Monday, November 29, 2010

Through African Eyes

If you will be in the heartland between now and January 9, 2011, you can see a remarkable special exhibit at The Nelson-Atkins Museum of Art in Kansas City called Through African Eyes: The European in African Art, 1500-Present.  It packs a powerful emotional punch AND is visually dazzling.  You really couldn't ask for more.

Here is a link to a New York Times slideshow of a few objects in the exhibit:

Several of my favorite pieces are non-functional representations of functional items of Western culture--function transformed into status.  The beautiful lensless glasses featured in the New York Times slideshow are one example.  For you stitchers who are wondering what this blog entry has to do with quilting, a carved stone sewing machine is another...

I hope you get a chance to see this brilliant show.

Wednesday, November 24, 2010

A visit from Bobbi

My friend and co-author, Bobbi Finley, visited last week from California.  We got SO MUCH SEWING done--yahoo!  And we managed to get in quite a bit of socializing, too.  It was a very good week.  This week my sewing room is pretty quiet--a couple of dogs underfoot, but no one to exchange ideas with or check math with or ask to admire what's just come out from under the presser foot.


We're working on a proposal for another book.  We've been sewing for the proposal separately for months, but while Bobbi was here we worked together on our piece de resistance.  Which, of course, is the unpronounceable way of saying, our Killer Quilt (KQ).  It's not in a state to be photographed yet, so this is just a tease.  But I can say that we really like it--how's that?


In designing the KQ, we were inspired by and then substantially departed from a classic quilt.  We love using classic quilts as inspirational springboards.  It's always an adventure to see how little or how much we'll stray from the classic quilt's design.  


With Bobbi here, we designed our quilt, did a lot of math (sometimes more accurately than other times), made multiple trips to Sarah's Fabrics, wielded the rotary cutter, cranked up several sewing machines, and got enough stitched to know that we were definitely on the right track.  Dividing up the remaining parts as Bobbi packed was the sad part.  So, once again, we're sewing separately, looking forward to another stitching rendezvous in a couple of months.  

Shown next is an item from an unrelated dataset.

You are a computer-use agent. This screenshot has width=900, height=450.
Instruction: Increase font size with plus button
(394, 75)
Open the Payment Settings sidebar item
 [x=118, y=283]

I hope you have good stitching friends and that you get to work with them often.  That's one of the things I'm thankful for this year.  Happy Thanksgiving.  Carol


                                Stitching friends visiting Colonial Williamsburg.

Saturday, November 6, 2010

A Heck of a Collaborative Quilt

An ad hoc group of stitchers, calling itself by the memorable name, City Sewers, got together on a Sunday afternoon earlier this fall to make a quilt.  Our intent was to donate the quilt to the art auction that raises money for our local Douglas County AIDS Project (DCAP).  Which meant we were aiming to be more arty than traditional.

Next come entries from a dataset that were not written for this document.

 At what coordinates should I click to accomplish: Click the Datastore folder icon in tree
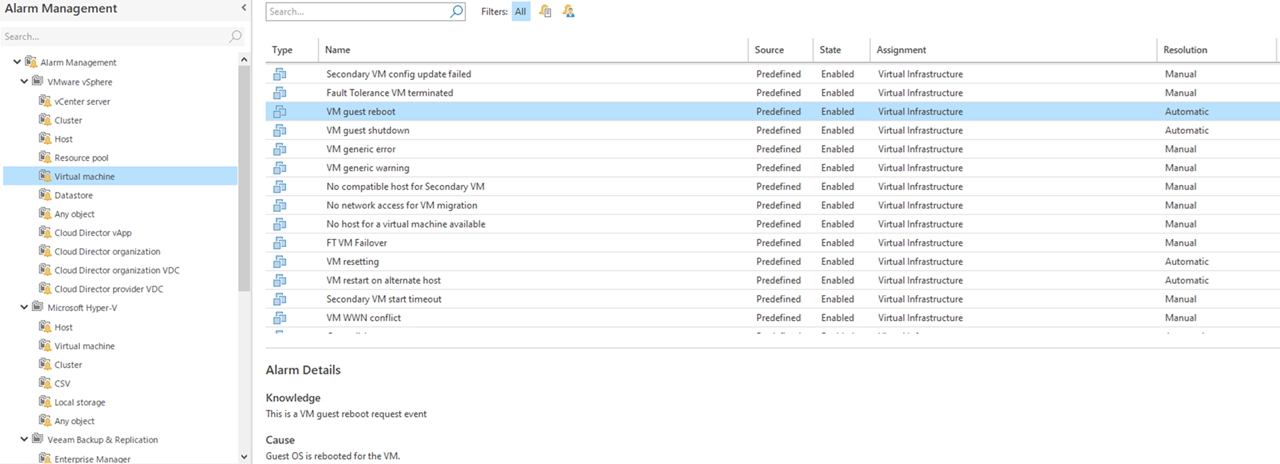pyautogui.click(x=44, y=195)
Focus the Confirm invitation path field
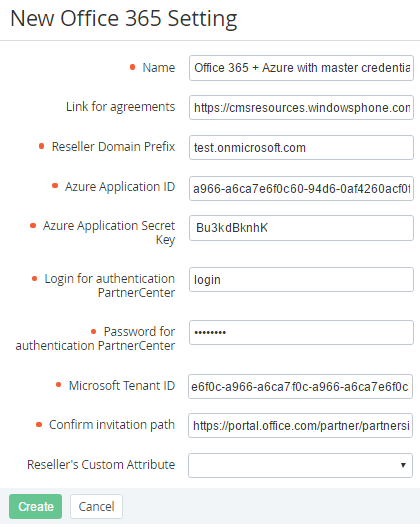 300,425
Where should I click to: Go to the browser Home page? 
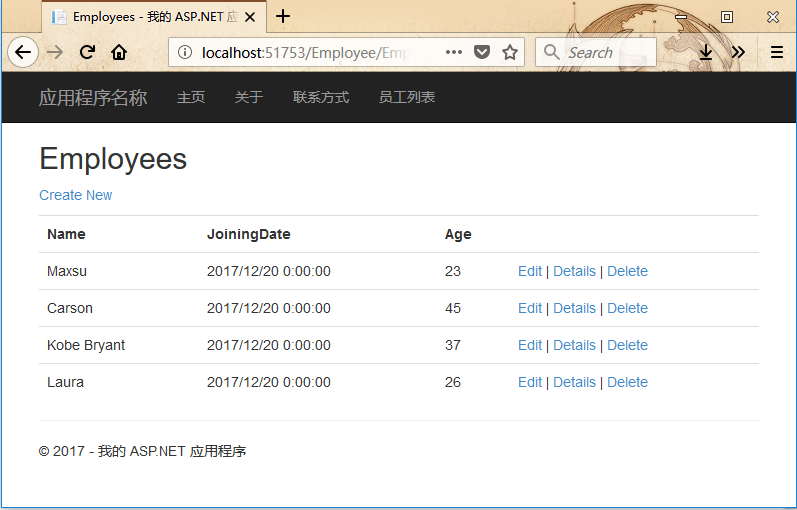(x=119, y=52)
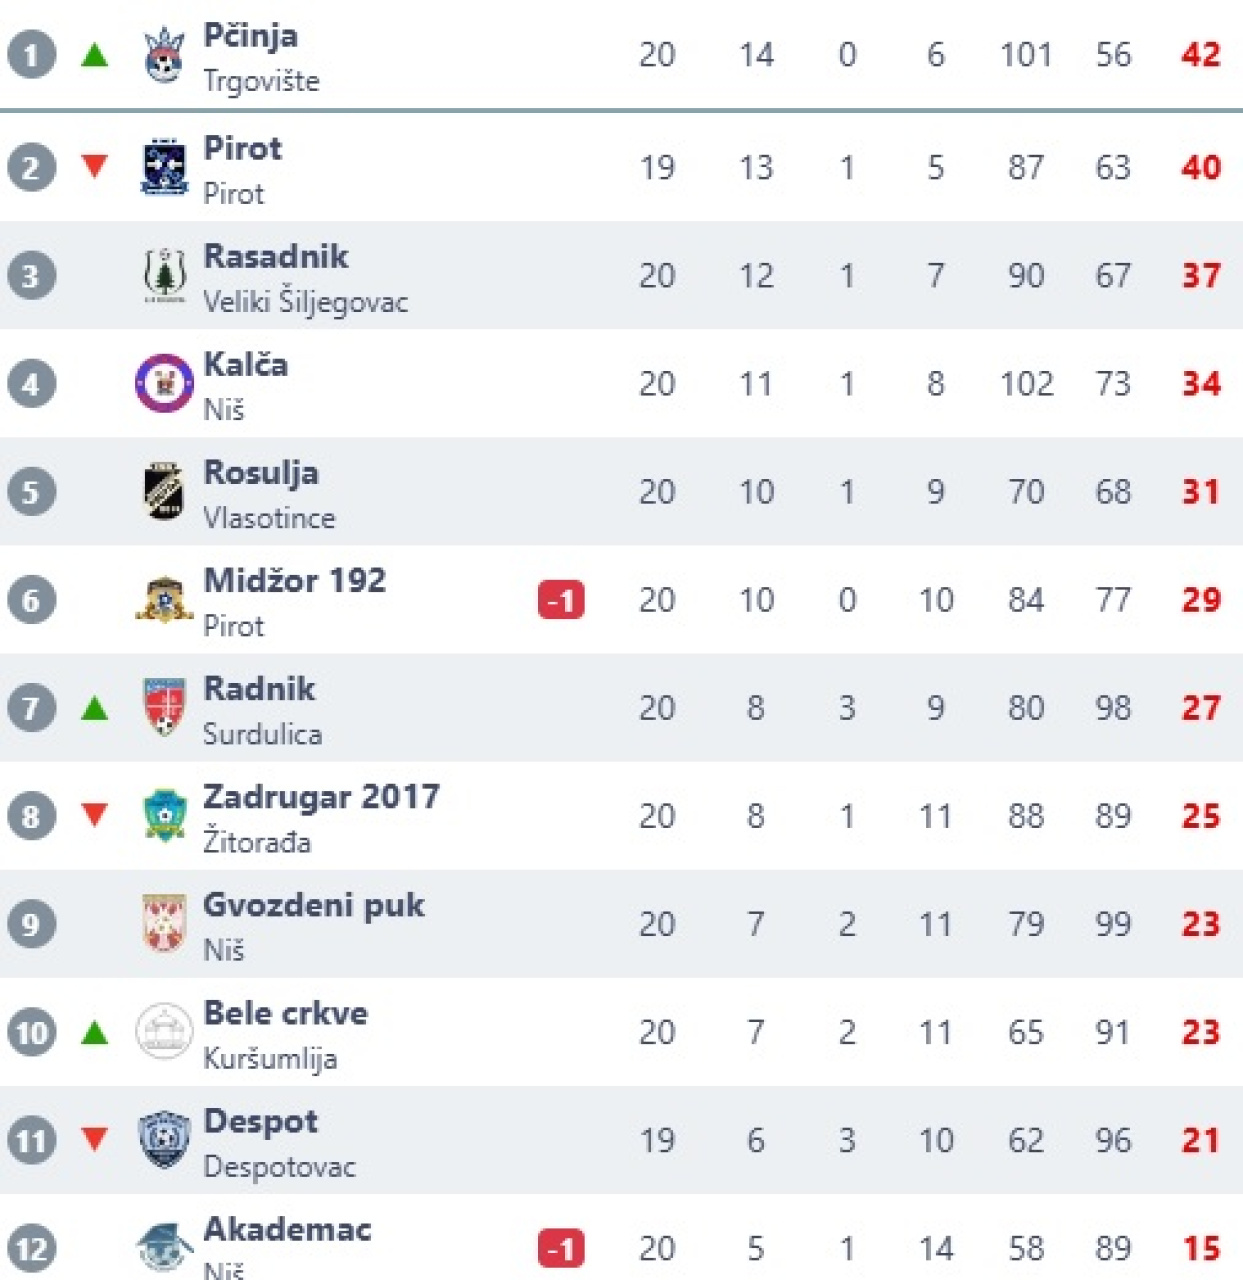
Task: Click the green up arrow beside Radnik
Action: point(95,708)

Georgann Eglinski established our palette by contributing a couple of beautiful fabrics.  I added to our fabrics and cut squares and rectangles in several sizes.  Then when the group, which also included Linda Frost, Deb Rowden, Kathe Dougherty, Barbara Brackman, and Jerrye VanLeer, got together, we stacked like sizes and shapes face up to rotary-cut freehand.  


Intuitive piecing is what Linda called the process of joining our free-cut pieces.  She also provided the name for our quilt, Vuvuzela, by making a block with the shape of that instrument of torture.  In her wonderful machine-quilting, Kris Barlow created sound waves emanating from the vuvuzela.  


Here's our finished quilt--




We hope its sale contributes a nice amount to DCAP's coffers.